Phylogenetic reconstructions were carried out using the RDRP protein alignments for Bunyavirales and Narnaviridae and concatenated capsid-plus-RDRP protein alignments for Totiviridae. Amino acid sequences were aligned with MAFFT (v. 7.243) using the “E-ins-I” iterative refinement method (74) and trimmed with TrimAl (v. 1.3) with “automated1” settings (75). The scheme of phylogeny reconstruction and the software used were the same as in the case of trypanosomatids (see above). The best-fit models selected by ModelFinder were rtREV + F + I + G4 for Narnaviridae, LG + F + I + G4 for Bunyavirales, and LG + F + G4 and LG + F + I + G4 for capsid and RDRP of Totiviridae, respectively. Bayesian inferences for Narnaviridae and Bunyavirales were performed using mixed amino acid model prior, which resulted in the 1.0 posterior probability for the Blosum model. Heterogeneity over sites in both cases was estimated under the I + G model. For the Totiviridae data set, a partitioned model (LG + I + G, LG + I + G) with unlinked parameters and branch lengths was used. Abbreviations and GenBank accession numbers for viruses used in phylogenetic inferences are listed in Table S3.

Predictions of the transmembrane domains, membrane-targeting signal peptides, and N-glycosylation sites were made in TMHMM (v. 2.0) (76), TMPred (77), Phobius (78), SignalP (v. 4.1) (79), and Signal-BLAST (80).

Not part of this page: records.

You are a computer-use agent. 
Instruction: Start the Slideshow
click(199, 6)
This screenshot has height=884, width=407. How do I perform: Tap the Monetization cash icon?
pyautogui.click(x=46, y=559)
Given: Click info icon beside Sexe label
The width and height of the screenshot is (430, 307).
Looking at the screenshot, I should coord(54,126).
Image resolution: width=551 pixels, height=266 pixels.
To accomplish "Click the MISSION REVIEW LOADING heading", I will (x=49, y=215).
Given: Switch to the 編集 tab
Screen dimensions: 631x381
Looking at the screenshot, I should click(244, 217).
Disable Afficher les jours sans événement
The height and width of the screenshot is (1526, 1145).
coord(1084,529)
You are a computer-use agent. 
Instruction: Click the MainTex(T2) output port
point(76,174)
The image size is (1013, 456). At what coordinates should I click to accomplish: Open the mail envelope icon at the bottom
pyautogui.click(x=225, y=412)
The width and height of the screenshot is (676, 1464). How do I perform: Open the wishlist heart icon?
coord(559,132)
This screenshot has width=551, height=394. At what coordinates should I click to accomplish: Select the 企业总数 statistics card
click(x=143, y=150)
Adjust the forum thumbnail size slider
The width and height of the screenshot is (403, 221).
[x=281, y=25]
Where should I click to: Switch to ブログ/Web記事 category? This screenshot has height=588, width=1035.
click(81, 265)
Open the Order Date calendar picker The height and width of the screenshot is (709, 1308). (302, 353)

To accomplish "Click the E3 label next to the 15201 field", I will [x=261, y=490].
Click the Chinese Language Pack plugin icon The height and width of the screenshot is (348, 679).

Cloning of B. maslovi, cDNA synthesis, and screening for viruses by reverse transcription-PCR (RT-PCR).

A primary culture of B. maslovi B05-J13 (simultaneously coinfected by three different viruses) was cloned by limiting dilution as described previously (10). Total RNA (from 4 × 10⁸ cells) was purified using TRIzol (Thermo Fisher Scientific) method (81). RNA was treated with DNase I prior to cDNA synthesis using the Super Script IV first-strand synthesis system (Thermo Fisher Scientific) with random hexamers according to the manufacturer’s protocol.

Viral presence was detected by RT-PCR with the following specific primers: for BmasLBV1, BmasLBV-F 5′-CTAGACTGAGCCCTGATTTC-3′ and BmasLBV-R 5′-ATAACTCGGAATGGTTCTCG-3′ (expected product size 897 bp); for BmasNV1, BmasNV-F 5′-AGTGATCCATTCCGATGATC-3′ and BmasNV-R 5′-AGTCCAAAGTACGAAAGGTC-3′ (expected product size 961 bp); for BmasLRV3, BmasLRV3-F 5′-GCAATTAAGTTCCGACATGG-3′ and BmasLRV3-R 5′-CCAGTTTTTGACTTGGTGTC-3′ (expected product size 980 bp).